● Aim of the exercise:
In full and without change, repeat the records shown below.
┄┄┄┄┄┄
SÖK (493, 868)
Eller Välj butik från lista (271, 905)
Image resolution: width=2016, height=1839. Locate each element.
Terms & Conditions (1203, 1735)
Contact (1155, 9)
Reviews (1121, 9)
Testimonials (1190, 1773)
┄┄┄┄┄┄
● Answer section:
SÖK (493, 868)
Eller Välj butik från lista (271, 905)
Image resolution: width=2016, height=1839. Locate each element.
Terms & Conditions (1203, 1735)
Contact (1155, 9)
Reviews (1121, 9)
Testimonials (1190, 1773)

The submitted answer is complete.